About this exercise: Using the listing below, show all lines that hold the word "arrow".

::: Provided material

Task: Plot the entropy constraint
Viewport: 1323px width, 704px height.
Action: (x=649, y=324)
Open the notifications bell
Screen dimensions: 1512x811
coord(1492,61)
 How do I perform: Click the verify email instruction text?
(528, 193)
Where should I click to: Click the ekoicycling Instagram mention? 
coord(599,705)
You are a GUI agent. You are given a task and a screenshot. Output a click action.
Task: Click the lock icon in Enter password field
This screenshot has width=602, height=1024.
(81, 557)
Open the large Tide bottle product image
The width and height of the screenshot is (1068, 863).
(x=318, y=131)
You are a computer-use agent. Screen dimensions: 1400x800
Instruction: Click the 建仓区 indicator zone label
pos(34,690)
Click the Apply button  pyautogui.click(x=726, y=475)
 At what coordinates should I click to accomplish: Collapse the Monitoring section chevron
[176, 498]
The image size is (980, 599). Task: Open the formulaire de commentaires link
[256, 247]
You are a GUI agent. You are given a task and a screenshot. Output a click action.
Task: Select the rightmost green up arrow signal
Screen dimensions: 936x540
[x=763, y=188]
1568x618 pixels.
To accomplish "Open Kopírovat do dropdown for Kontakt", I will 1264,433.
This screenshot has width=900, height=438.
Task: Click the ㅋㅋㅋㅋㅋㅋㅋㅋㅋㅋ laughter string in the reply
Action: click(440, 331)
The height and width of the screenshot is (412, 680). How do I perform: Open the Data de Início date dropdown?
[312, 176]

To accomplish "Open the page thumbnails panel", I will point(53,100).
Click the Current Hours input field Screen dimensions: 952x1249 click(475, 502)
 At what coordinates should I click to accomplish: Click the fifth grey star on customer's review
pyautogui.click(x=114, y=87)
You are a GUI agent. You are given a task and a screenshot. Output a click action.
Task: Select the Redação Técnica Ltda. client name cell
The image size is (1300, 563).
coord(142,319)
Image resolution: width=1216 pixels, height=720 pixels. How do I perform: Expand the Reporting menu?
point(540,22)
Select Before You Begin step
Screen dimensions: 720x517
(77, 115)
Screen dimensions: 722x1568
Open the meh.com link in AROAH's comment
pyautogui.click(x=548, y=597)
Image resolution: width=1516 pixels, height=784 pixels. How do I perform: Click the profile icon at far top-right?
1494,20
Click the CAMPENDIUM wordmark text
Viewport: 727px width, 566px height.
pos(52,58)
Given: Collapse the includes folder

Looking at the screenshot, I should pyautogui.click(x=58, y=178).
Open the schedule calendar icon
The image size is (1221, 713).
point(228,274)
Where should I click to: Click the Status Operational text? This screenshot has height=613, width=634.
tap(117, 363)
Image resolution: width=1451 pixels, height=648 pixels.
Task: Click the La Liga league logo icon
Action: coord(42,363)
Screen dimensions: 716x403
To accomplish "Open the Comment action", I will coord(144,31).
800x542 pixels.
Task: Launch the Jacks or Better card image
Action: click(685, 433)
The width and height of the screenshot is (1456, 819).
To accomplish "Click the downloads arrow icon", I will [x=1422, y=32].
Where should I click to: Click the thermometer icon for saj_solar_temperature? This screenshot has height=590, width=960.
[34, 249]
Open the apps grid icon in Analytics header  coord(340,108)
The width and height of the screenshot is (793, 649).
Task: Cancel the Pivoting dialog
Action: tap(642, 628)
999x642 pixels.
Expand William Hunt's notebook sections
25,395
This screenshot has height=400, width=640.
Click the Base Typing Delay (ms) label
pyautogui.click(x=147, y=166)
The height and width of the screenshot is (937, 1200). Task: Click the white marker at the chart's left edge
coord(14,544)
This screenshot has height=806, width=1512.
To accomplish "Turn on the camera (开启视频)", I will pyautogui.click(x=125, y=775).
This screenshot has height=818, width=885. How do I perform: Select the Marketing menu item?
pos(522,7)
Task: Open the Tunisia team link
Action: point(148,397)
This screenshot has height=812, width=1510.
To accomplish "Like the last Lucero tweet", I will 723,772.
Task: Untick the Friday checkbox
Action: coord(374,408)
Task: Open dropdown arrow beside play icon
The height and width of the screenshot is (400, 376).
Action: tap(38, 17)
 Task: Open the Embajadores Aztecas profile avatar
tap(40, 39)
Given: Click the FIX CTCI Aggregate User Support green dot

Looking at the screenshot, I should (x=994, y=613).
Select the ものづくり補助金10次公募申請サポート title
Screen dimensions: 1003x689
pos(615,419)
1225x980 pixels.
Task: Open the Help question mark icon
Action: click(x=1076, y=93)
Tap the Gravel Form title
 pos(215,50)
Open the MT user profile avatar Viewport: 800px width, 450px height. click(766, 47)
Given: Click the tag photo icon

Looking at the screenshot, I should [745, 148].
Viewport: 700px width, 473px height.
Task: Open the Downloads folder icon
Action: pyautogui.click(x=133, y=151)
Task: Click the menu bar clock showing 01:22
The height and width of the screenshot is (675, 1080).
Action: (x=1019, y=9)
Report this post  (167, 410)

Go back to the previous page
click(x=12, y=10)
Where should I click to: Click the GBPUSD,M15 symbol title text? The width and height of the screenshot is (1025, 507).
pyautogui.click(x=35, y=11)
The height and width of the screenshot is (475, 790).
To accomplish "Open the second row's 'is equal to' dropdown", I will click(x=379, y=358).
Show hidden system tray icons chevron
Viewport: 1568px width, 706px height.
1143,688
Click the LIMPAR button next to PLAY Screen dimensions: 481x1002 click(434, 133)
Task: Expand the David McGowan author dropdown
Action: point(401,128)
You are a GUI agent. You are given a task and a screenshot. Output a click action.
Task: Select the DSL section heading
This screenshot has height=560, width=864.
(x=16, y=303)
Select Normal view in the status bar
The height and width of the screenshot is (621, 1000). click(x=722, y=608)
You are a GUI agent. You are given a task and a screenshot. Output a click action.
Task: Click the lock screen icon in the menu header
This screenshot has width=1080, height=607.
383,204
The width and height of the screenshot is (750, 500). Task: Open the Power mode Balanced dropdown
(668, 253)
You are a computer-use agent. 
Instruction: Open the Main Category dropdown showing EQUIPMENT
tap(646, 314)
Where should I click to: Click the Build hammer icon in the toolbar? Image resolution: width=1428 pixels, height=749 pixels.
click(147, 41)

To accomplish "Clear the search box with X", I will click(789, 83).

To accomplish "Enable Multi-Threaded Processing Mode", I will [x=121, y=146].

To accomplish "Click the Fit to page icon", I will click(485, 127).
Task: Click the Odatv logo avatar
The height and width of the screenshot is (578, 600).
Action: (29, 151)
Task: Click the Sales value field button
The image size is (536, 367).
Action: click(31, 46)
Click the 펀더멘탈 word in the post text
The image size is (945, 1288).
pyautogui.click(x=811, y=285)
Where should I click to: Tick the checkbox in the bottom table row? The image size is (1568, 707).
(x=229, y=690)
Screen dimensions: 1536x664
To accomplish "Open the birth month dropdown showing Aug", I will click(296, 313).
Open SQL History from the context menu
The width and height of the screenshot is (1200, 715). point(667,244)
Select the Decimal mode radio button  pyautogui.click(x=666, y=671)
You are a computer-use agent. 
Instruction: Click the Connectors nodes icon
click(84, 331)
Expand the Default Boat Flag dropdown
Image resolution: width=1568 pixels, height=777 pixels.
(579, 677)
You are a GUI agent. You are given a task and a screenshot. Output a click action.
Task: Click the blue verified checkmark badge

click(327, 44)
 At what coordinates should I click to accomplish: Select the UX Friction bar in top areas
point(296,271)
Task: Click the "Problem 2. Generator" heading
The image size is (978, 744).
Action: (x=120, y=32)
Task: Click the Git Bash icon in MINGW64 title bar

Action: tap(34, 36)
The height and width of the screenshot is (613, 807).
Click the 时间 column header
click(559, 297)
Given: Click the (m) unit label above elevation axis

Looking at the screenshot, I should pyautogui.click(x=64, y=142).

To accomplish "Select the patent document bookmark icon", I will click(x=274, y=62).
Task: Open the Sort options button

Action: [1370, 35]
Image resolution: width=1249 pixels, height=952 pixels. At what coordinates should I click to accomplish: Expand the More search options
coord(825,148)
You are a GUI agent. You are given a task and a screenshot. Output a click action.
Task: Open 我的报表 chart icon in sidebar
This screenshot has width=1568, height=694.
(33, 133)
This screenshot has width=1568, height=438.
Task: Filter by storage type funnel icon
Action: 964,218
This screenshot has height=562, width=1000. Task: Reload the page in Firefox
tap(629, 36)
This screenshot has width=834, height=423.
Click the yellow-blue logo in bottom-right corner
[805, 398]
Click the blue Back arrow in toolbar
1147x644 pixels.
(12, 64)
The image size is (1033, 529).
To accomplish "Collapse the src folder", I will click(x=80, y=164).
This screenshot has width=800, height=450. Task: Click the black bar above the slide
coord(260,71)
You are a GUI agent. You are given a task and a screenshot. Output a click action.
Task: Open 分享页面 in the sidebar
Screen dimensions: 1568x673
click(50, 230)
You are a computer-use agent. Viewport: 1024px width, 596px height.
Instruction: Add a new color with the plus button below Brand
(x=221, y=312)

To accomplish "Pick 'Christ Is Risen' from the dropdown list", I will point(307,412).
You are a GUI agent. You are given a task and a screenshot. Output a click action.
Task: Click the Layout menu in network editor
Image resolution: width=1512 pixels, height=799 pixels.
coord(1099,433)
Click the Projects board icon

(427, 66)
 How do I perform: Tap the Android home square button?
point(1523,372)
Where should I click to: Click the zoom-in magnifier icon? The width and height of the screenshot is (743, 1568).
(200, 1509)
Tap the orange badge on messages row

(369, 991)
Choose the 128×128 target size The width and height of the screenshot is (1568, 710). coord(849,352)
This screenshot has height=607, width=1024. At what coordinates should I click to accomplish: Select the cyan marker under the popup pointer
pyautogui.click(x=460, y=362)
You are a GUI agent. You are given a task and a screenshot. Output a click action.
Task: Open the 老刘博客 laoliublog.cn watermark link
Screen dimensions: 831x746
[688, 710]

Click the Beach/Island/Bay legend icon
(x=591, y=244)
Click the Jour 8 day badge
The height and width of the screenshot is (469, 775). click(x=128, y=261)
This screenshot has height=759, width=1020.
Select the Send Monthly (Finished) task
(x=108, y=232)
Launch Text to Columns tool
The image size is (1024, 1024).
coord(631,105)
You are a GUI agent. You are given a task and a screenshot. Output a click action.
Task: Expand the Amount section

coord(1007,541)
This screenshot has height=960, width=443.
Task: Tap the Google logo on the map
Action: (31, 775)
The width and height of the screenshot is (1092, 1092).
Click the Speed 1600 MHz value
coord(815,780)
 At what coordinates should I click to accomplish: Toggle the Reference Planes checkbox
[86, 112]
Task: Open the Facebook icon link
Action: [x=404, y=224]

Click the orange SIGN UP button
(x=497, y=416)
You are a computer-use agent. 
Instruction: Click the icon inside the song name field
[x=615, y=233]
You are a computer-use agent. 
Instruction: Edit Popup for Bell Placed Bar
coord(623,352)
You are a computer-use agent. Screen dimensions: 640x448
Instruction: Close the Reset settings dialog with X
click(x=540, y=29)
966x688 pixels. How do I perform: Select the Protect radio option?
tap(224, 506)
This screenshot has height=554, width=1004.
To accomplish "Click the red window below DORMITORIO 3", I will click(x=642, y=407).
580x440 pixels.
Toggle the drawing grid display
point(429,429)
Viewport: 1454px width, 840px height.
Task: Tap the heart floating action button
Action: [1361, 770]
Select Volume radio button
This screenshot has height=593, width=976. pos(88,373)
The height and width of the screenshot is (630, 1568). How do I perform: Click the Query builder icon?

::::::

Task result:
Task: Select the rightmost green up arrow signal
To accomplish "Click the downloads arrow icon", I will [x=1422, y=32].
Task: Open dropdown arrow beside play icon
Click the blue Back arrow in toolbar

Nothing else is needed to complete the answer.